» ACTIONS TO TAKE
1) List every football club named in the article on the Arsenal and Manchester United rivalry.
2) Continue the article on the Arsenal and Manchester United rivalry from the point where it stops.
--- GIVEN TEXT ---
How Arsenal's feud with Man Utd became the defining rivalry of the Premier League era
29 April 2018

Arsenal versus Manchester United is the definitive feud of the Premier League era. I will accept absolutely no whataboutery on this subject. It just is.

It was the greatest because both sides properly hated each other. Arsène Wenger and Sir Alex Ferguson hated each other. Patrick Vieira and Roy Keane hated each other. Martin Keown and Ruud van Nistelrooy hated each other. They all hated each other. And they didn’t hate each other due to geographic proximity, nor a long history of political tension. They hated each other purely because they were the two best teams in the country for eight years. And because they properly hated each other, and because they were the best, every meeting was gladiatorial. To emerge victorious, you’d need to withstand a 90-minute battering, both in terms of attacking brilliance and brute physicality.

As children of the ‘90s and of an area unrepresented by a good enough football club, practically every kid at my school was a glory supporter. A census of our glory support would reveal a smattering of Liverpool fans, the Reds’ reputation from the decade before still holding some allure, but the vast majority had been won over by the supremacy of Ferguson’s all-conquering perch-knocking four-league-titles-in-a-row United. With the watertight logic of a six-year-old, I thought that supporting Arsenal - one of the best teams in the country - made me a subversive champion of the underdog. I had one other kid for company. Even more than we supported Arsenal, we hated United.


Read more: The joy of living through the style and beauty of the Wenger era: where football became art


The two great managers in opposition during a league match at Highbury in 2005

It’s hard to imagine any manager taking to a press conference today, as Ferguson did in in 1997, to dismissively sneer: “He [Wenger] has come from Japan. And now he’s into English football and he is now telling everybody in England how to organise their football. I think he should keep his mouth shut. Firmly shut.” Dr Jozef Vengloš’ disastrous tenure at Aston Villa had emboldened the already proudly parochial Premier League’s hostility to managers from overseas. Wenger would change all that.

It seems baffling to think it took until his arrival, until 1996, that English football was introduced to the idea that elite athletes could probably perform better if they adhered to a carefully considered diet, rather than fuelling themselves with chips and pints - all the more impressive given Arsenal were notorious for their boozing culture prior to his arrival. Wenger’s approach to nutrition went beyond chucking a few greens to balance out the takeaways and pies. He was fastidious about researching what his players should eat, when they should eat and even how they should eat. According to Henry Winter, if a player absolutely had to have sugar in their tea or coffee “there was a Wenger-approved technique of stirring that would make all the granules absorb.”
--- INFORMATION SHOWN ---
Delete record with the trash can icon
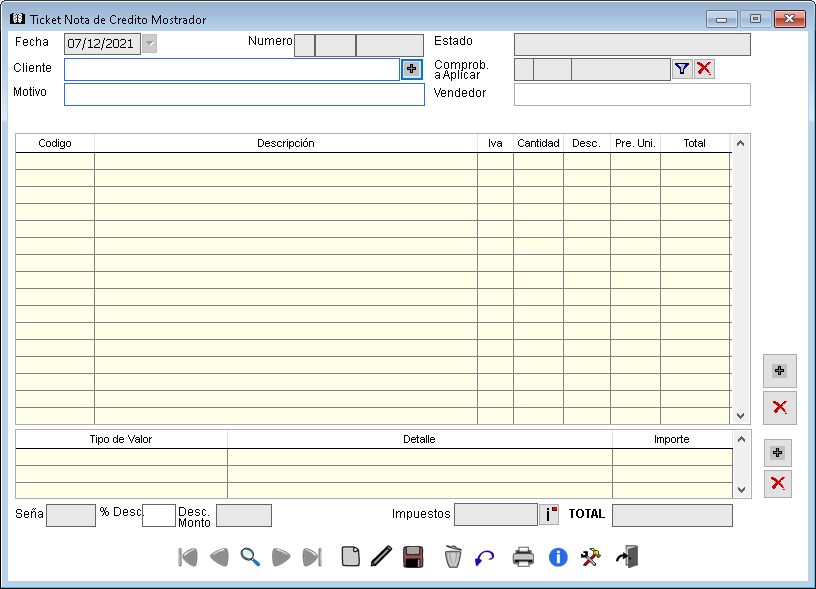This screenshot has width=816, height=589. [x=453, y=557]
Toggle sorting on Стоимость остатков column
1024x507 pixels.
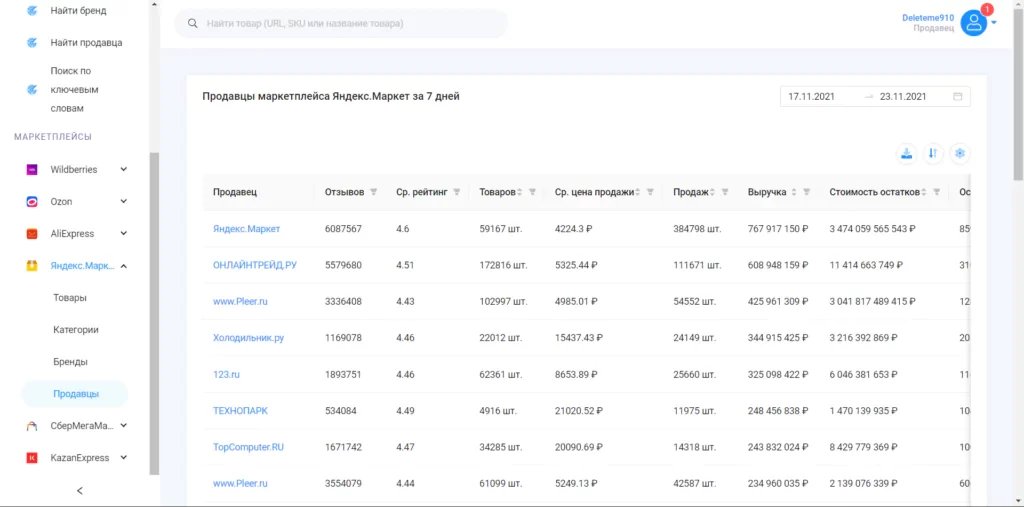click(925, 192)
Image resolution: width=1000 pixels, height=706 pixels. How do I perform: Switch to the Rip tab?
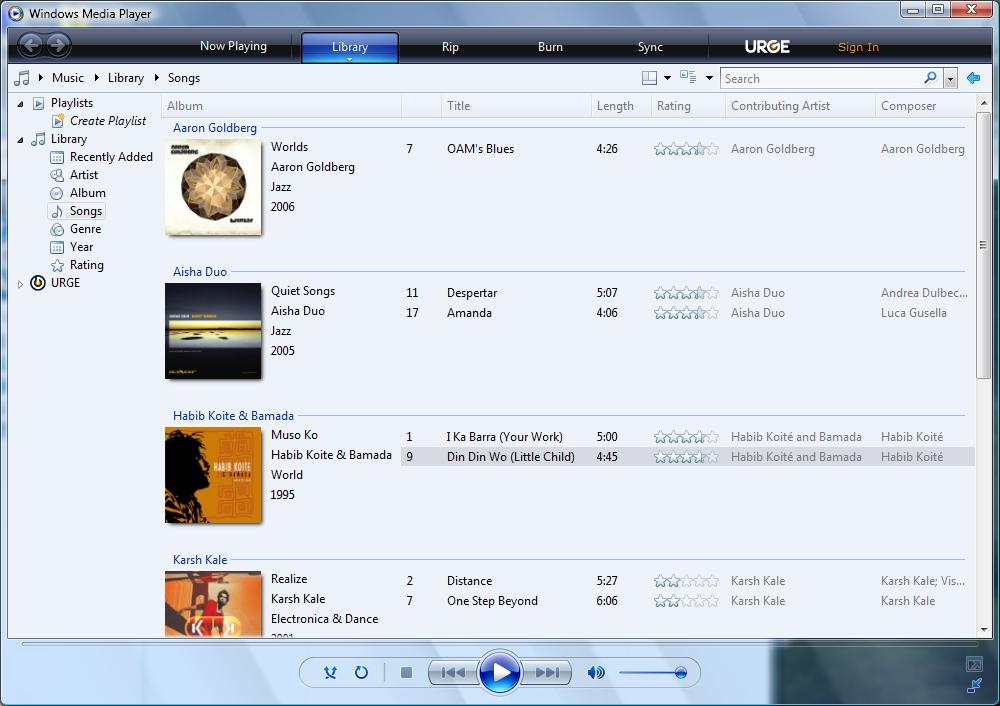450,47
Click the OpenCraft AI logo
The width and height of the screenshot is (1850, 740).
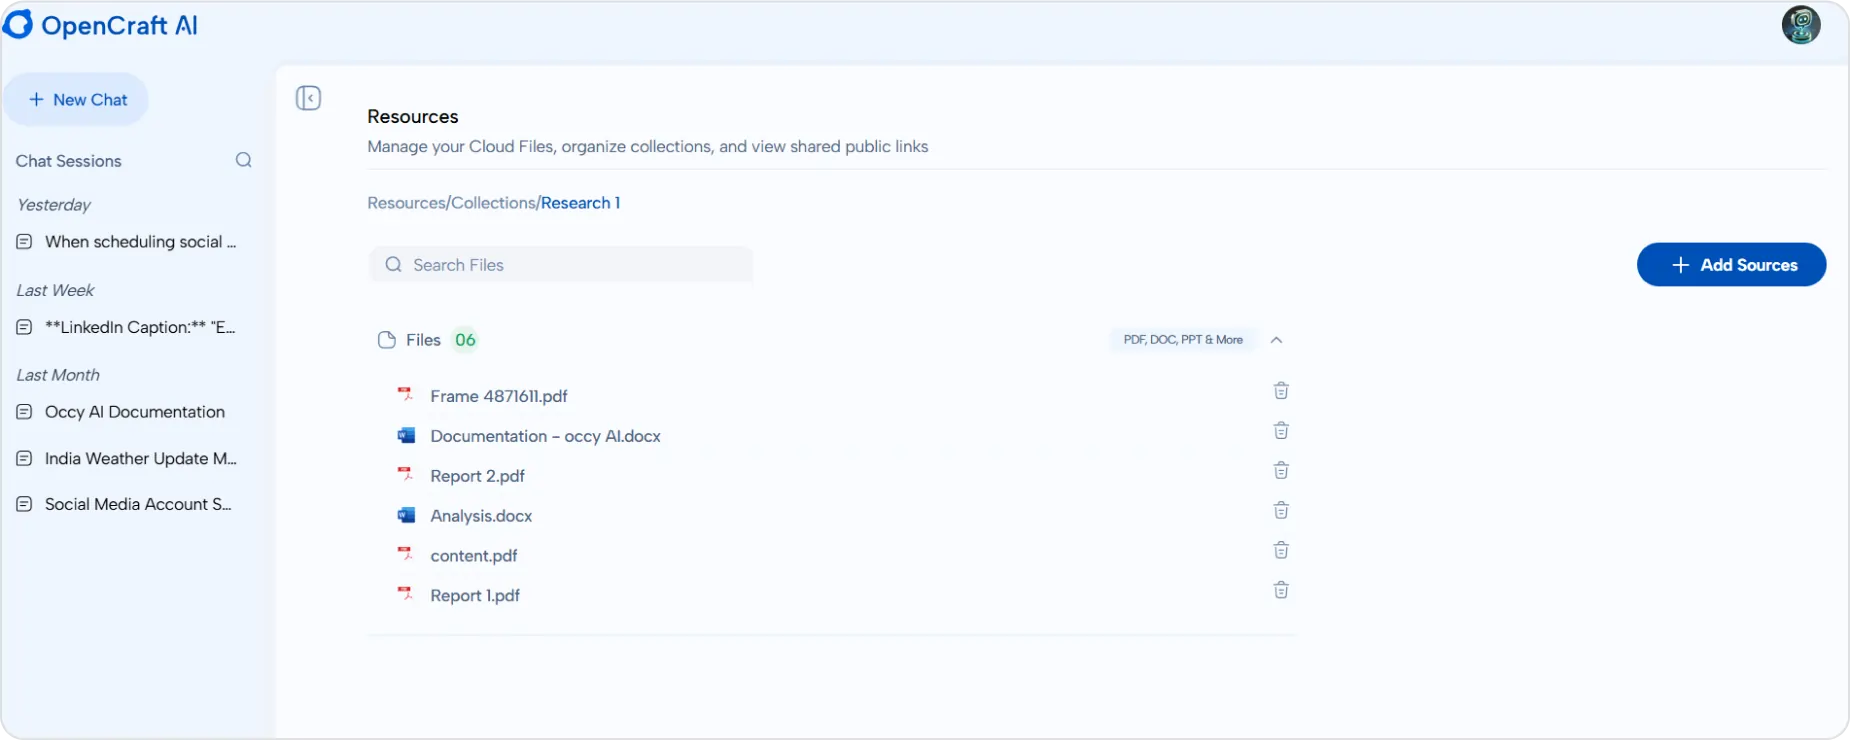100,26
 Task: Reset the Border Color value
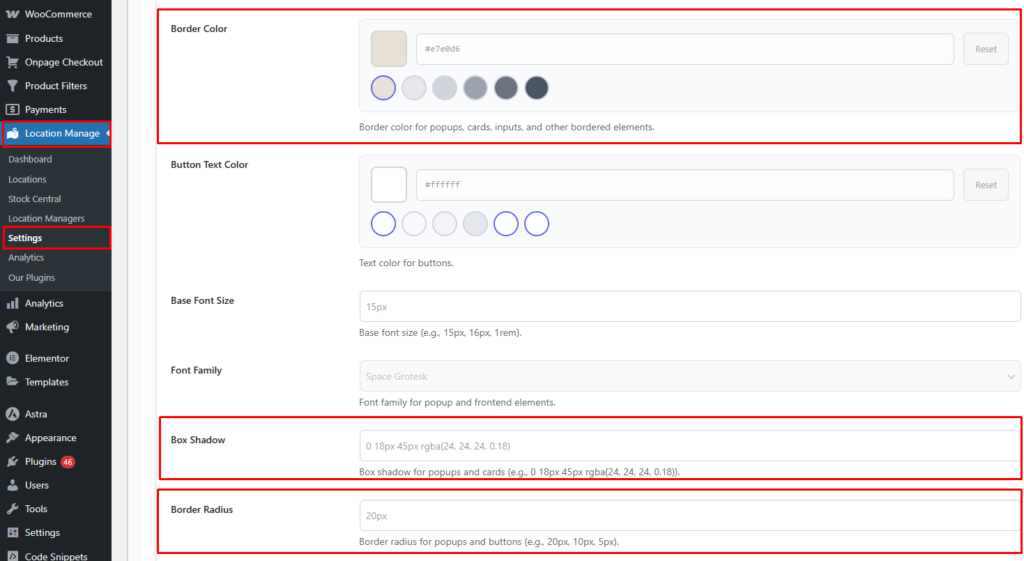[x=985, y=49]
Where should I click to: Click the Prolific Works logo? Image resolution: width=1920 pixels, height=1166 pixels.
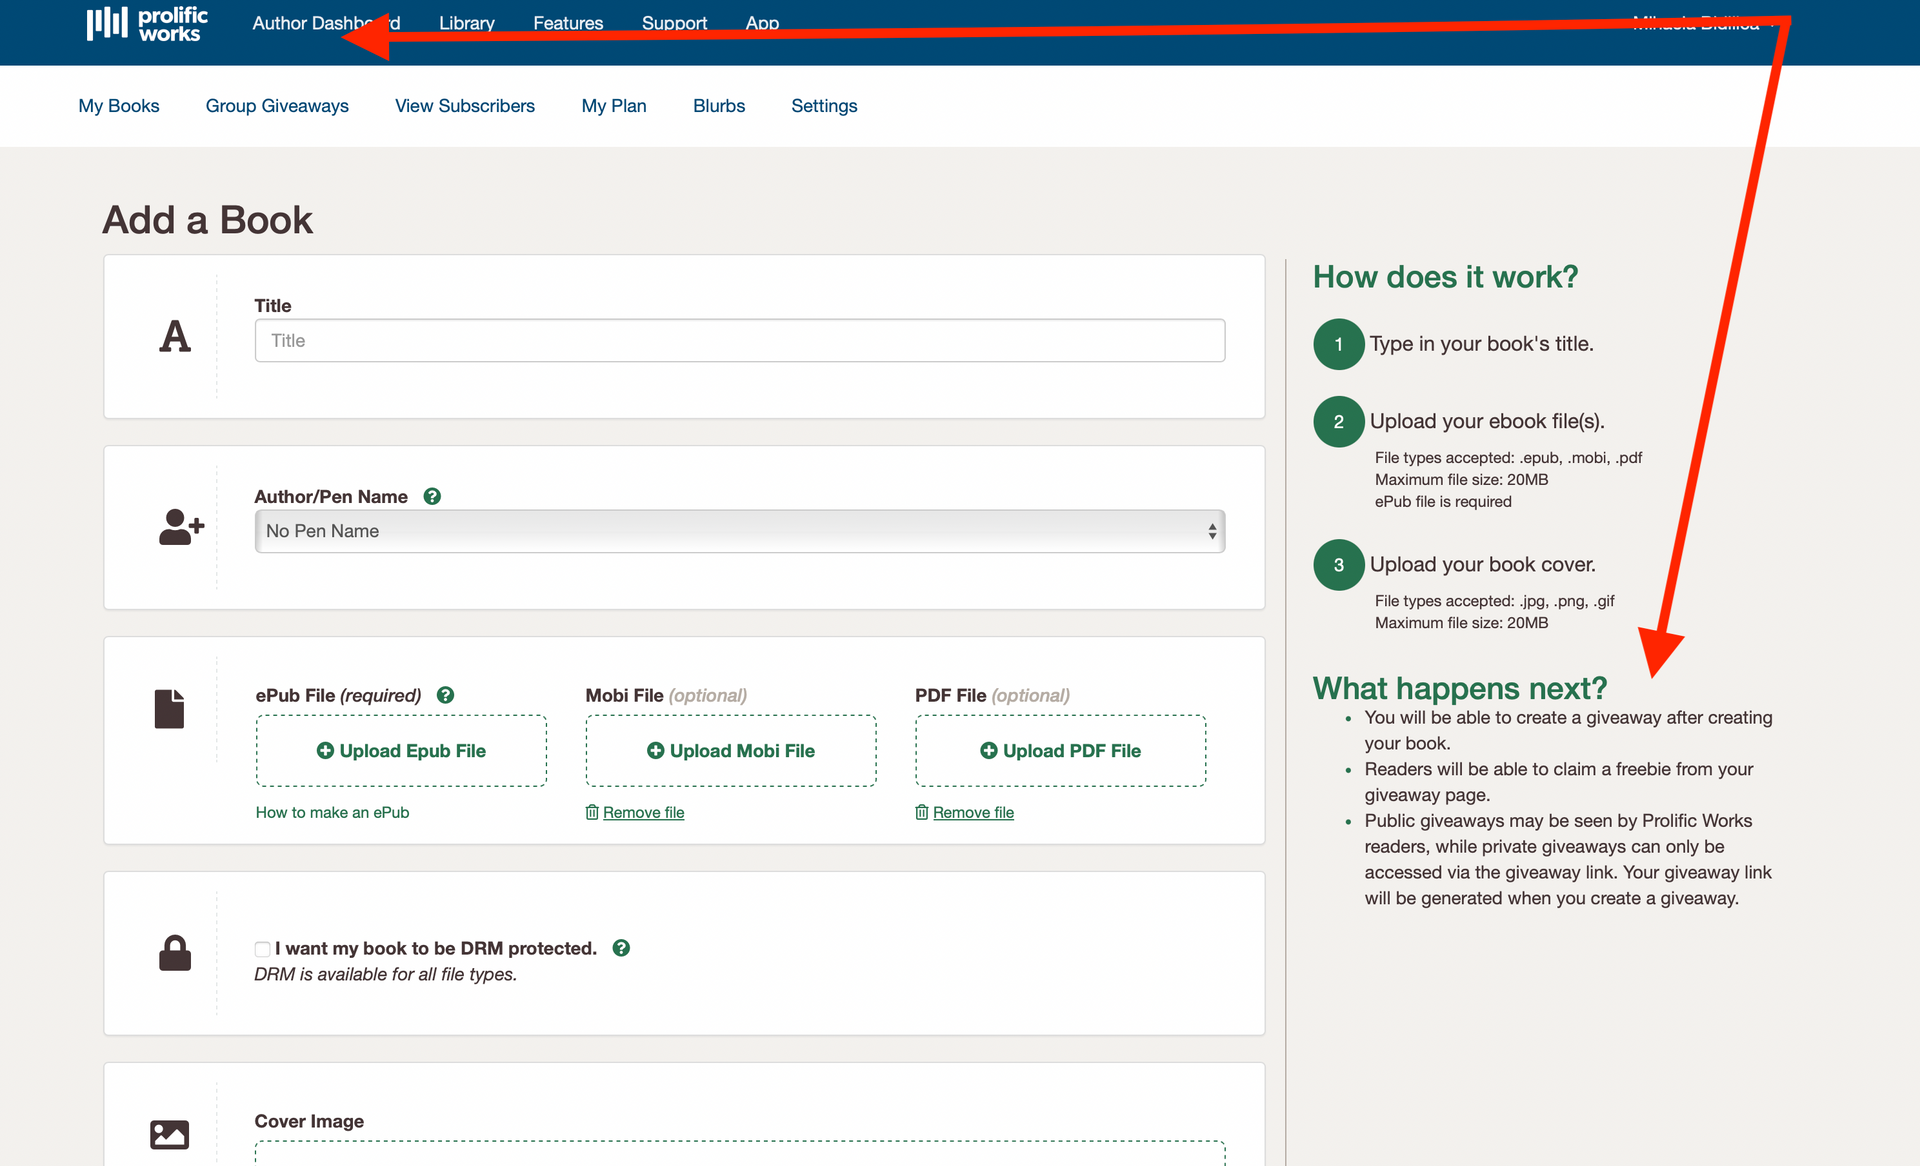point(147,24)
---
» TASK-BY-TASK ANSWERS
1) Arsenal, Manchester United, Liverpool, Aston Villa

2)
Not content with changing their eating habits, he revolutionised the British approach to training, too. No more gruelling laps around a pitch, no more indulging players in idle kickabouts, no more drills that had no direct benefit to a footballer’s performance. He introduced plyometric exercises - at the time, practically only known by sprinters and long-jumpers - and strictly regimented his training routines. “We don’t overtrain by a minute,” Martin Keown would tell Wenger’s biographer Jasper Rees. “It’s all timed scientifically.” It was important that every player’s conditioning was optimised exactly to his calculations. 

In February of 1998, Arsenal languished 12 points behind United in the league. Despite widespread media ridicule, Wenger remained optimistic, insisting his side could still win the title. They did. As tired legs dragged their rivals into the final stretch of the season, Arsenal’s superior fitness told. They went on a 10 game winning streak, including a 1-0 at Old Trafford, and soared to the league title. The added the FA Cup a few weeks later. Turns out he did know a bit about English football, after all.

It was a theatrical beginning to the feud, a set-up worthy of Vince McMahon: the undisputed champions of England - personified by their dictatorial leader, his hyperactive hairdryer and a commitment to traditional British values - finally toppled by a quiet French contender that had revolutionised a quintessentially English club in a pursuit of beauty. United versus Arsenal. Winning by any means necessary versus winning in style. The Brit versus the foreigner. Fergie versus Wenger.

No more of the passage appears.